Stored data entries:
»»

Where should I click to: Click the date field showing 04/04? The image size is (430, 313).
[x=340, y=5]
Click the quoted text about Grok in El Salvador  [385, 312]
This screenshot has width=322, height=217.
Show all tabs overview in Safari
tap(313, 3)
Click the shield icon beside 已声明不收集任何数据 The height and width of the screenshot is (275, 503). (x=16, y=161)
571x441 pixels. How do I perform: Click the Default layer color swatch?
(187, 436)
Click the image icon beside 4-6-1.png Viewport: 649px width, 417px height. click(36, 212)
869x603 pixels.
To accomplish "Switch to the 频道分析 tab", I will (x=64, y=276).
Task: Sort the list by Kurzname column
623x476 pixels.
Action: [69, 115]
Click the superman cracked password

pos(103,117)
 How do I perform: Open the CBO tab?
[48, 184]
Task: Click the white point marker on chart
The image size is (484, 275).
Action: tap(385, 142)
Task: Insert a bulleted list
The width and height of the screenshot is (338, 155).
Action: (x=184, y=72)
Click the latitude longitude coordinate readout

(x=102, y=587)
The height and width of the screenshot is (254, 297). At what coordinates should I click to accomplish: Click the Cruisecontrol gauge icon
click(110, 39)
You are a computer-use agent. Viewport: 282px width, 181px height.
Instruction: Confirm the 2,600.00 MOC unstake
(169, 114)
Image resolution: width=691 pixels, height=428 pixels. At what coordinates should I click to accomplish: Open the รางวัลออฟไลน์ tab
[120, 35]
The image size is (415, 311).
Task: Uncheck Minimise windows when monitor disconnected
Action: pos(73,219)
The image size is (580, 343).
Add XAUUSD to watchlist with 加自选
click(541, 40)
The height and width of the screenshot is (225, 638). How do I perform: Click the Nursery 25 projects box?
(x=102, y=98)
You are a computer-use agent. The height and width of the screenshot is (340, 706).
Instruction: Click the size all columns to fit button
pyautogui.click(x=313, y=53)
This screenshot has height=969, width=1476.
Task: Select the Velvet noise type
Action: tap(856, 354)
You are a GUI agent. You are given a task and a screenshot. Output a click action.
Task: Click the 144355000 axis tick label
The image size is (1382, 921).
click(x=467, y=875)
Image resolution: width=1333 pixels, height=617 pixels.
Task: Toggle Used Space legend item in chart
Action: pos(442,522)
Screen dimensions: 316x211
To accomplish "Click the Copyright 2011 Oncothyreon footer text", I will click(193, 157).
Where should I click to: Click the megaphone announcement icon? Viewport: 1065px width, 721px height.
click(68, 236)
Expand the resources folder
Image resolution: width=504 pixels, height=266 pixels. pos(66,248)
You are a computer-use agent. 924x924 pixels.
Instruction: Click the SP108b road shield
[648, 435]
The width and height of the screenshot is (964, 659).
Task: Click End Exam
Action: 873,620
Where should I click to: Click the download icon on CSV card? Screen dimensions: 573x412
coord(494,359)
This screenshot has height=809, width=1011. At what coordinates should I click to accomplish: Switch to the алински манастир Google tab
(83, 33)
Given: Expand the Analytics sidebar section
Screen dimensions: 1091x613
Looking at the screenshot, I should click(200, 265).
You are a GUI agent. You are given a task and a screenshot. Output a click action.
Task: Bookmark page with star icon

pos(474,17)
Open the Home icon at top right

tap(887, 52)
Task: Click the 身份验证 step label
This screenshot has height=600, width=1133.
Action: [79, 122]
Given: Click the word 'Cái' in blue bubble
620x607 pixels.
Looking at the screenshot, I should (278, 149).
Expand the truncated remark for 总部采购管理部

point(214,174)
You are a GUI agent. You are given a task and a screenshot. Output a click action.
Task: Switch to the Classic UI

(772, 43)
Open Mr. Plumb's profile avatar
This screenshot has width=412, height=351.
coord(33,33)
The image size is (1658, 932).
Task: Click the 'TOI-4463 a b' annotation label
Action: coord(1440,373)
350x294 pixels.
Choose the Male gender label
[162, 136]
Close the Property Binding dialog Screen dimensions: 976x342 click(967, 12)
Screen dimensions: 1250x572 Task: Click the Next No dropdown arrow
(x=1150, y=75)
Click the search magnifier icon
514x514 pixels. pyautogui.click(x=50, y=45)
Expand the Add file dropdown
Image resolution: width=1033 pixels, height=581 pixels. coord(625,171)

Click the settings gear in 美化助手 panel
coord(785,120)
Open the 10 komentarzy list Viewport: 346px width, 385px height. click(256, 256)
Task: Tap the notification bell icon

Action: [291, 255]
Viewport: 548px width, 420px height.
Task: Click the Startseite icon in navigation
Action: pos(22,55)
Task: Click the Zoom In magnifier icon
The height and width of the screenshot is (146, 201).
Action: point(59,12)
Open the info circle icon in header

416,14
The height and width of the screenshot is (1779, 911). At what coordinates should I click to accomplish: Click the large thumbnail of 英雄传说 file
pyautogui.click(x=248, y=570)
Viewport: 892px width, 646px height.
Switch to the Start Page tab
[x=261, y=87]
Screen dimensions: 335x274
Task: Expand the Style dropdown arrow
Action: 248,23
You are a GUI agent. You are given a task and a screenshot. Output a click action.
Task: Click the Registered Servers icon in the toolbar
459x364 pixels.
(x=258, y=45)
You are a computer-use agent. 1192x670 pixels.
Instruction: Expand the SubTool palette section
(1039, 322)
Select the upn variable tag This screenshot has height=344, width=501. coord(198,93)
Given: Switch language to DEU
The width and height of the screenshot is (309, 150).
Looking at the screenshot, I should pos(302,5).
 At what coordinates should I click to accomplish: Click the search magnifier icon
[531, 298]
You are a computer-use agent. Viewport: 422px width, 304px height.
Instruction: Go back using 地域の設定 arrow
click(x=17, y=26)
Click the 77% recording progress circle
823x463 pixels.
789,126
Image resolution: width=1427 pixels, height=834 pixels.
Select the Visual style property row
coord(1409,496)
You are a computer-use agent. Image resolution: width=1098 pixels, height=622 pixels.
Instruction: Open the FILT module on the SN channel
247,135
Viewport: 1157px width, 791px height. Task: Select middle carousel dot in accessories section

««

### GOAL OF THE EXERCISE
All lines above with "agent" in them should be returned.

### FINISHED EXERCISE
You are a computer-use agent. Viewport: 282px width, 181px height.
You are a computer-use agent. The height and width of the screenshot is (340, 706).
You are a GUI agent. You are given a task and a screenshot. Output a click action.
You are a computer-use agent. 924x924 pixels.
You are a GUI agent. You are given a task and a screenshot. Output a click action.
You are a GUI agent. You are given a task and a screenshot. Output a click action.
You are a GUI agent. You are given a task and a screenshot. Output a click action.
You are a computer-use agent. 1192x670 pixels.
You are a computer-use agent. Viewport: 422px width, 304px height.
You are a computer-use agent. Image resolution: width=1098 pixels, height=622 pixels.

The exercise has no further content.